= What needs to be done =
No pictures, please. Copy exactly the lines from the one with "The height and" through the final line below.
Exercise material START
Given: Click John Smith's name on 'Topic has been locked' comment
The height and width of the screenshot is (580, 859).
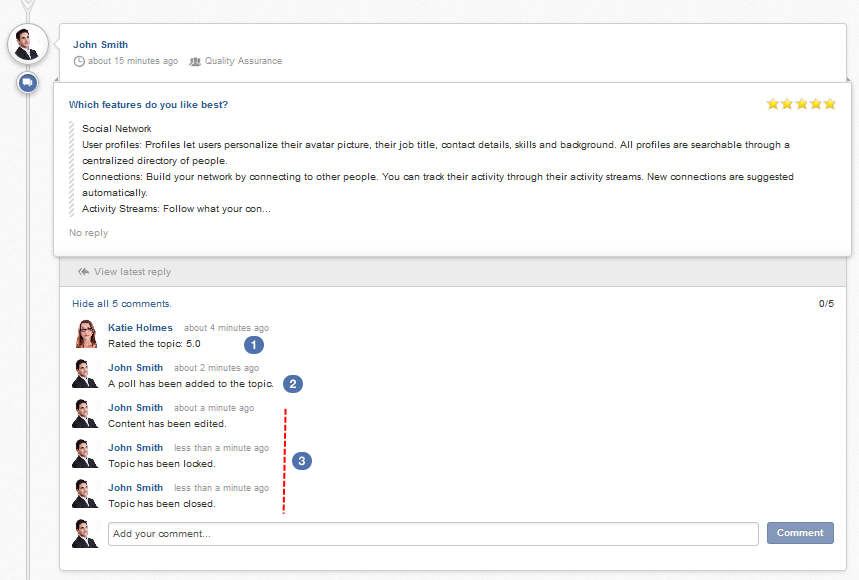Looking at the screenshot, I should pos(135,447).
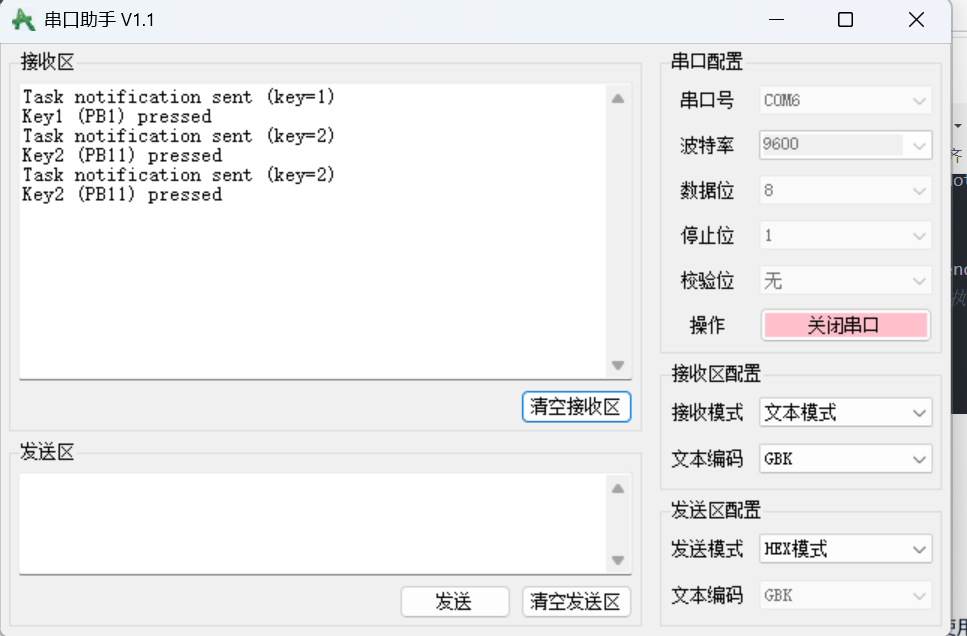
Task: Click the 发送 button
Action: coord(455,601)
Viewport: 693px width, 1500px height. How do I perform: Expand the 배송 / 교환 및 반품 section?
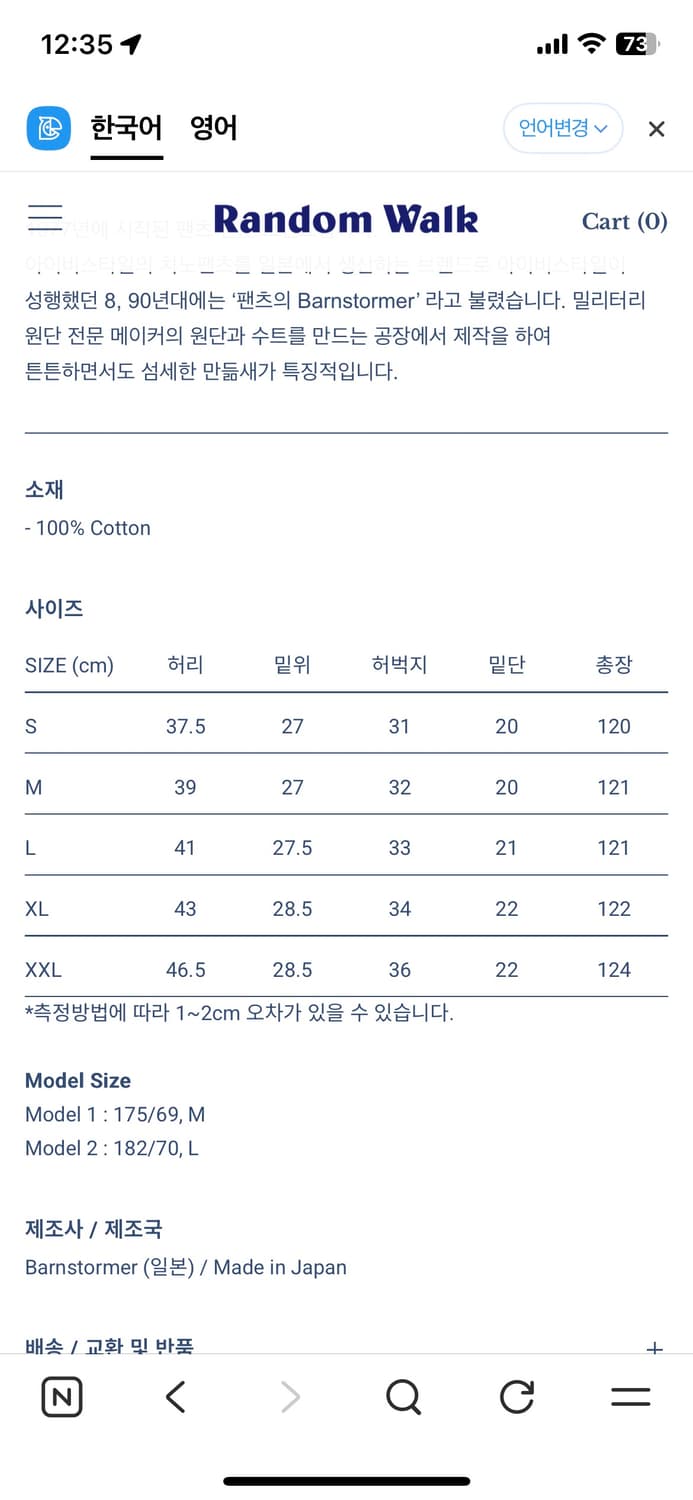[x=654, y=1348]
Exercise material END
= Your solution =
The height and width of the screenshot is (580, 859).
Looking at the screenshot, I should pos(135,447).
Task: Click the 发送 button
Action: coord(455,601)
Viewport: 693px width, 1500px height. How do I perform: Expand the 배송 / 교환 및 반품 section?
[x=654, y=1348]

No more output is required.